A Room With a View is very much an Edwardian novel, just as Forster was very much a Bloomsbury author. The Bloomsbury Group was a circle of British writers, philosophers, and artists who associated with each other from the first decade of the 20th century until the early 1930s. Whether through the medium of visual art or writing, members of the Bloomsbury Group sought to use innovative ideas and methods to break with the bourgeois conservatism of Victorian tradition. As most of them came from upper-middle-class families, these privileged and highly educated intellectuals seemed somewhat hypocritical in their liberal aims and projects. Nevertheless, they were influential in their critique of British society and their development of modernism. 

Forster was a core member of the group from before its inception, having been a member of its precursor—a secret intellectual society at Cambridge known as the Apostles. However, similar to how Lucy needed to go away to take charge of her life, leaving England and his friends was when Forster began to develop his style as a novelist. In the year after he graduated from Cambridge, he travelled through Italy with his mother. Although it took him years to write the novel, he already began to conceive of this novel while on his trip, modeling several of its characters off of British tourists he encountered during his travels. In the novel that came of the notes from this trip, Forster reveals his interest in satirizing British society while remaining sympathetic to individual characters. His background made it possible for him to simultaneously conform to and find fault with the world he lived in—all while imagining something new. This can be discerned in his style as a novelist; it was both necessary for Forster to be a member of the class of people he sought to ridicule and to be able to see them from the outside.

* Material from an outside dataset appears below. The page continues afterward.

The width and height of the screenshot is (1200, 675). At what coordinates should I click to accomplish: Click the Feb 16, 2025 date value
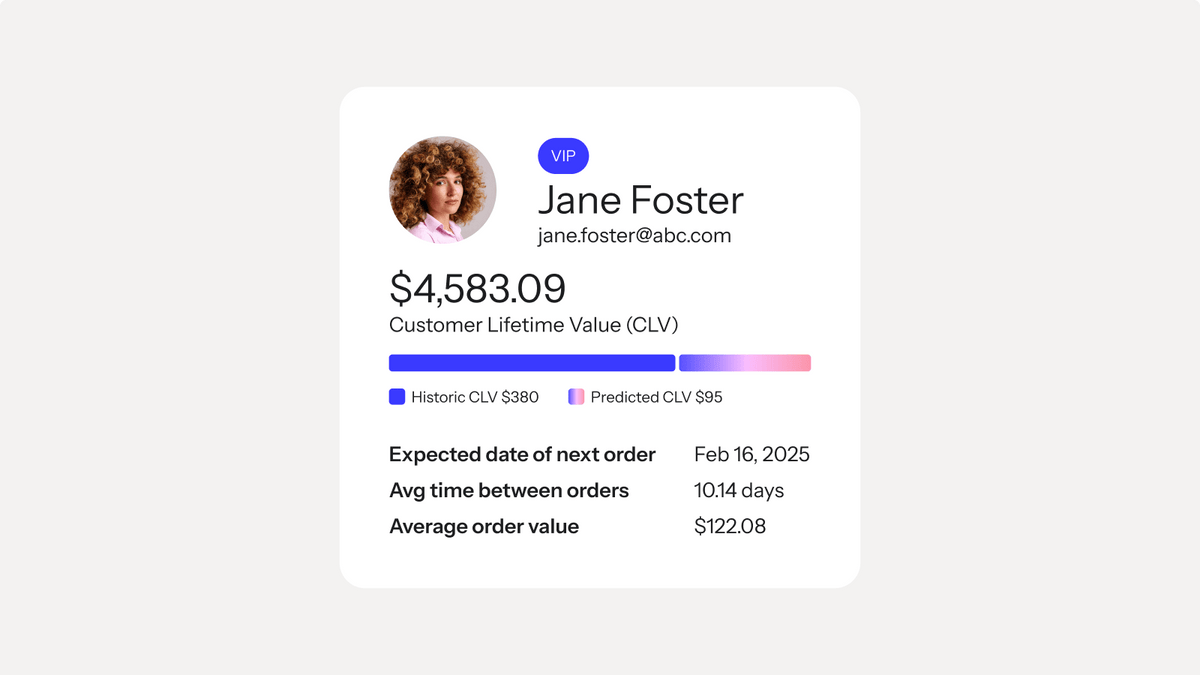752,455
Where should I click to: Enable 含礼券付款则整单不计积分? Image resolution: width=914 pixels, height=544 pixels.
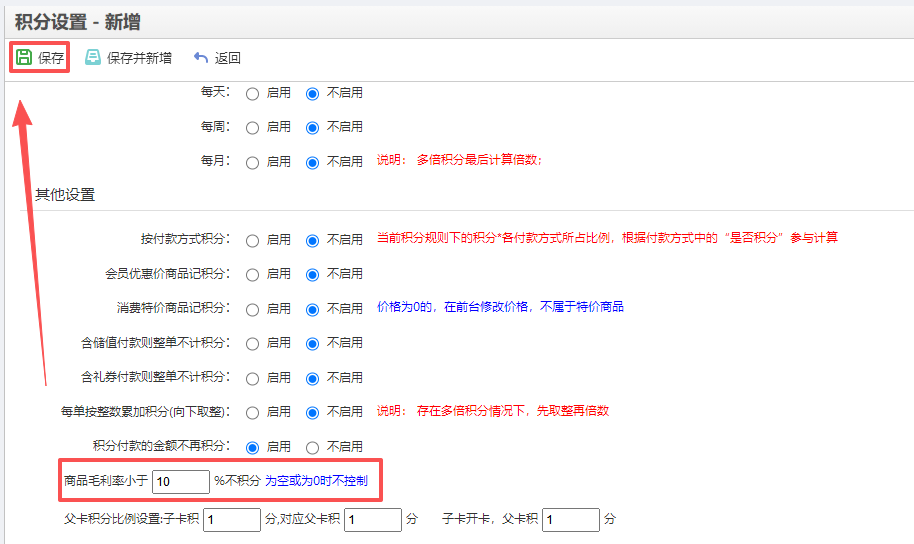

His language and storytelling are witty and playful. Throughout the novel, he makes frequent references and citations, revealing that he was a well-read man who saw connections between poetry, literature, philosophy, and the world. Although he was clearly well-educated and smart, his style nonetheless remains unpretentious and welcoming to the reader. Forster's style is also very poetic: A Room with a View contains a great amount of beautiful imagery, as well as a substantial mix of humorous and touching similes, metaphors, and instances of personification.